Click-target data
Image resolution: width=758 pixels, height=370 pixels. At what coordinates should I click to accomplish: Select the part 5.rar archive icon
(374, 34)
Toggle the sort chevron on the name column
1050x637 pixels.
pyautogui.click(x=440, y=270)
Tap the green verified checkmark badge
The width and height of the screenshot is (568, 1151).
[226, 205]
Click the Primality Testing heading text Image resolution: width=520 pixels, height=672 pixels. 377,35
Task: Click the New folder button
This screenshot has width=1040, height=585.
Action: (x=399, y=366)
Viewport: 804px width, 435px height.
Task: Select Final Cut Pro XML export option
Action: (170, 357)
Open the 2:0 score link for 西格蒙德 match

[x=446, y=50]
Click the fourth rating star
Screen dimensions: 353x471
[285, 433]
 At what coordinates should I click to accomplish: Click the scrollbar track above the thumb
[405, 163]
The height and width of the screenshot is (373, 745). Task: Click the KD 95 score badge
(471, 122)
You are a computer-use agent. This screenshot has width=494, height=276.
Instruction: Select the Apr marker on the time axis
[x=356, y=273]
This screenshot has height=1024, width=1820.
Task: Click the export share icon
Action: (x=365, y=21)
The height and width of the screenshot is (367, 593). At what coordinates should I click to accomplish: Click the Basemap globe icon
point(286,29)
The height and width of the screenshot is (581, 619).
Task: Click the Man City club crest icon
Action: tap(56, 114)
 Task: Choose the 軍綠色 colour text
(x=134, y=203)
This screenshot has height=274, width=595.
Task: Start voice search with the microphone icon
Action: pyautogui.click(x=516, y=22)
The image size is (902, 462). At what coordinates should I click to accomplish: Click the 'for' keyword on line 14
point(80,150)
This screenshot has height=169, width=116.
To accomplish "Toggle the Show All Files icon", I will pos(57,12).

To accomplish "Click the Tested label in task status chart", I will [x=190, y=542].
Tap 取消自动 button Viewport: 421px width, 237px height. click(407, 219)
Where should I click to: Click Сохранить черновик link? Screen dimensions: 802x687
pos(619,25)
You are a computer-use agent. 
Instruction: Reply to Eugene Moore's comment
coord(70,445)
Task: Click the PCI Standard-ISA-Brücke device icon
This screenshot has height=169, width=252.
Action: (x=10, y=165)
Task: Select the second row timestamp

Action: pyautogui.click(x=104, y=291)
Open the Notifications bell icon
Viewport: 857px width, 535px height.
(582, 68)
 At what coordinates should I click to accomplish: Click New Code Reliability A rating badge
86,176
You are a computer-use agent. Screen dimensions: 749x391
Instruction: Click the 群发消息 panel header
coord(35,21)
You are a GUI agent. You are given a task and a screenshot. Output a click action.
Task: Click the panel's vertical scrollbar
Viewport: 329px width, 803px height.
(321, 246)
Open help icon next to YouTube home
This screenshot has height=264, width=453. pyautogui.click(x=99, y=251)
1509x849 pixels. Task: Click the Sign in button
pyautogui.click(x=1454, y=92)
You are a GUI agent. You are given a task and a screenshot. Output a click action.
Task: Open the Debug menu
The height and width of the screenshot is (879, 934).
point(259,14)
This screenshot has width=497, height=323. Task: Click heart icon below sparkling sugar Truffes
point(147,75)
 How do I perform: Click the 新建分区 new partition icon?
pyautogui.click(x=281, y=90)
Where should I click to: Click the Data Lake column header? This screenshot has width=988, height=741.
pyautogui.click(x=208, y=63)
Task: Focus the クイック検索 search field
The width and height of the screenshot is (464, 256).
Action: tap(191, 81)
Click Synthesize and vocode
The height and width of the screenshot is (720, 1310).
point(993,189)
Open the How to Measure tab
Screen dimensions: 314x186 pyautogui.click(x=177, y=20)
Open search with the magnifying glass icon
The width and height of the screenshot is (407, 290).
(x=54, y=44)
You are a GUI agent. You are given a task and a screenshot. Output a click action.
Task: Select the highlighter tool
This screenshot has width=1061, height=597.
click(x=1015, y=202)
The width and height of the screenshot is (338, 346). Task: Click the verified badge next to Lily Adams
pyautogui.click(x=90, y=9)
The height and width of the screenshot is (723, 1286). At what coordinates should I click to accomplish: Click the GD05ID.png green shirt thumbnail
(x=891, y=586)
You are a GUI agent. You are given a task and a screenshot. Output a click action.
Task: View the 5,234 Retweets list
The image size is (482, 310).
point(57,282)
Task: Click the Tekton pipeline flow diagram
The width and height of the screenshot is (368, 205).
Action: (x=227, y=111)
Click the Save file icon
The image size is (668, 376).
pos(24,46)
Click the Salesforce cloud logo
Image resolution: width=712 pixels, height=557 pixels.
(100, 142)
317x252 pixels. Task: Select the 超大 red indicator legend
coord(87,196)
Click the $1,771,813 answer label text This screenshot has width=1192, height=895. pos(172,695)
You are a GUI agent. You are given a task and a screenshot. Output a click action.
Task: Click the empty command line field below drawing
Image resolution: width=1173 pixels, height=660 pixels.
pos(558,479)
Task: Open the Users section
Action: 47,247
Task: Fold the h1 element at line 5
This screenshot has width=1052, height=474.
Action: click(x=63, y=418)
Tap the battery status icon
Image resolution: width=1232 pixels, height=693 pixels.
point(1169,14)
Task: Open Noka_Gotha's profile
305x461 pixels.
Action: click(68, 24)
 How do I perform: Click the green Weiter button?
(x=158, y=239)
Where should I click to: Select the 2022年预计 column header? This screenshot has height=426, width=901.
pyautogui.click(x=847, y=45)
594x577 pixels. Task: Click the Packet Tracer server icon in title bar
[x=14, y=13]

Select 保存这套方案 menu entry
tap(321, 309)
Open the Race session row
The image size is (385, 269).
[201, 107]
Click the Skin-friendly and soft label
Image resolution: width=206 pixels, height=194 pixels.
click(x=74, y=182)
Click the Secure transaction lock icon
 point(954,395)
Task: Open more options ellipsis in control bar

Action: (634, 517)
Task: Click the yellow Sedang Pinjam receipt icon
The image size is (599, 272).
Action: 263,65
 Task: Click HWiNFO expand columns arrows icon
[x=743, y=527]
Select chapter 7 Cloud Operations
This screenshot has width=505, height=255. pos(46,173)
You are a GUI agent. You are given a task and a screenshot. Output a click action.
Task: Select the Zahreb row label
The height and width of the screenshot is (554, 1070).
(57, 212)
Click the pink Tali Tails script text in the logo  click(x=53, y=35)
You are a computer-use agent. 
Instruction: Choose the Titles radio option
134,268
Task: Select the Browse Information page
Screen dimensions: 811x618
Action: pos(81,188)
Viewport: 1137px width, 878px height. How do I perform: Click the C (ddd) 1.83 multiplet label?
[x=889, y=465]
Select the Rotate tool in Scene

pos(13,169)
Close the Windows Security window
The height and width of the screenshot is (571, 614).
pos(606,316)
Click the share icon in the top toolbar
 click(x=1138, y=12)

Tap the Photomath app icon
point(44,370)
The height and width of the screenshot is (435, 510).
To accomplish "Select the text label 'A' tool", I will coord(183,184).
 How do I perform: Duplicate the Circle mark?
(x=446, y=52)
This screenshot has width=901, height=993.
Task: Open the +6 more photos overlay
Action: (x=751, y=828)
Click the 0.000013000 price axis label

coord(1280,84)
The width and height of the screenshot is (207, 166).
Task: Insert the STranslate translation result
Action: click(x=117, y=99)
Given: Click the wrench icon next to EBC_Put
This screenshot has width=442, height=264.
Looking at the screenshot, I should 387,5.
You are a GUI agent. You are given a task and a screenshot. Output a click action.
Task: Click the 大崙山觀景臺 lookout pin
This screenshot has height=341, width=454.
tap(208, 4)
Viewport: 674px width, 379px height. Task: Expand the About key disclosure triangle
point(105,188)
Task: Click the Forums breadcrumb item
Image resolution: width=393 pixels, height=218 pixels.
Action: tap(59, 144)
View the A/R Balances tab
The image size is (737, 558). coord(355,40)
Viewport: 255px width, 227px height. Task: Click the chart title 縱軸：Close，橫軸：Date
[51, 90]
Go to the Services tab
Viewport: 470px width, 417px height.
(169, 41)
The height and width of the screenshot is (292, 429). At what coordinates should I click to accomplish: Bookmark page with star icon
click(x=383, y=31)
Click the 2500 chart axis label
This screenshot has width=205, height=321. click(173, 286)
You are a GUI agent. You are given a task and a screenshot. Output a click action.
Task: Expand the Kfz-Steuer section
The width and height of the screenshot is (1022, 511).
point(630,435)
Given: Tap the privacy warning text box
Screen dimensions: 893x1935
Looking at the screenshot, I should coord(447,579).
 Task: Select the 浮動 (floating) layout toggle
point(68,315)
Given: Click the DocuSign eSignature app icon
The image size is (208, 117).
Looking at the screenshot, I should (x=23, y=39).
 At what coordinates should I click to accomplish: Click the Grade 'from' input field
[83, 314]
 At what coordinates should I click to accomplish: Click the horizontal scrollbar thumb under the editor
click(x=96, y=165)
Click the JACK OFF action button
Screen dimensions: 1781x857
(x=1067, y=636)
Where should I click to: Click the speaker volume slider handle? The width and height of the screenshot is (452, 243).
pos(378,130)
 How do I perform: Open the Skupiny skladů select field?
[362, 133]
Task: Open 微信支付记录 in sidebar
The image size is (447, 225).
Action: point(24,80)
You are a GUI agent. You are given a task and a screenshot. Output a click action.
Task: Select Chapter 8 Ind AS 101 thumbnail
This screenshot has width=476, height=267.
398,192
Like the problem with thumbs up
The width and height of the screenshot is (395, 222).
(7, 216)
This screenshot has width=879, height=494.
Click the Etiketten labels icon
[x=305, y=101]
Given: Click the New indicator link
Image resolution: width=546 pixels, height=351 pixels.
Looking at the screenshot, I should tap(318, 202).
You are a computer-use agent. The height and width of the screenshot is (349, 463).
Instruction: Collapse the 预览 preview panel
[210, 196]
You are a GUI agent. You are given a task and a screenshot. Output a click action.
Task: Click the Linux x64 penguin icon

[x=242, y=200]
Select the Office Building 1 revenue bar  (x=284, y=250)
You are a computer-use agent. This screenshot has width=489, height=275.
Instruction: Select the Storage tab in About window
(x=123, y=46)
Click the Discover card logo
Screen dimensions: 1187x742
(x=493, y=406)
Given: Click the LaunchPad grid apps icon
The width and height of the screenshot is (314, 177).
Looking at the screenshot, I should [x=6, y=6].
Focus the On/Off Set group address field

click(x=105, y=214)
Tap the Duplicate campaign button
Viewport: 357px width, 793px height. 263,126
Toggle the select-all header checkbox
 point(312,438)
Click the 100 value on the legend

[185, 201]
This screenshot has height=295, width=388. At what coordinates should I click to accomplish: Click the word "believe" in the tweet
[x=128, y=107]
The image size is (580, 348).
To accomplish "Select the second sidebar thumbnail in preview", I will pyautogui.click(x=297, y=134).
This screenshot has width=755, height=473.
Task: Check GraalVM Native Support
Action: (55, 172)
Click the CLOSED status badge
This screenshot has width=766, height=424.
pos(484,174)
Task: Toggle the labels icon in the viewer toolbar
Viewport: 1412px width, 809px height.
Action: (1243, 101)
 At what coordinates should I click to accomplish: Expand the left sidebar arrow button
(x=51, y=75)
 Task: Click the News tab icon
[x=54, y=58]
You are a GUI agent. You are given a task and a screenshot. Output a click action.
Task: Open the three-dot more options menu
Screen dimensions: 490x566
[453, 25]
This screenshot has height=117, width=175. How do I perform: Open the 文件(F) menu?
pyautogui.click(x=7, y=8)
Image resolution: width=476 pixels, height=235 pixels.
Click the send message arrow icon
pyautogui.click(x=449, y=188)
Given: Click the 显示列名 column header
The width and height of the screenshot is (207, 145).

**GIVEN INSTRUCTION**
Output every line of the data from the one containing "The height and width of the screenshot is (723, 1286)." down to the one containing "Click the $1,771,813", reproducing each exactly.

**EXERCISE ANSWER**
The height and width of the screenshot is (723, 1286). At what coordinates should I click to accomplish: Click the GD05ID.png green shirt thumbnail
(x=891, y=586)
You are a GUI agent. You are given a task and a screenshot. Output a click action.
Task: View the 5,234 Retweets list
The image size is (482, 310).
point(57,282)
Task: Click the Tekton pipeline flow diagram
The width and height of the screenshot is (368, 205).
Action: (x=227, y=111)
Click the Save file icon
The image size is (668, 376).
pos(24,46)
Click the Salesforce cloud logo
Image resolution: width=712 pixels, height=557 pixels.
(100, 142)
317x252 pixels. Task: Select the 超大 red indicator legend
coord(87,196)
Click the $1,771,813 answer label text This screenshot has width=1192, height=895. pos(172,695)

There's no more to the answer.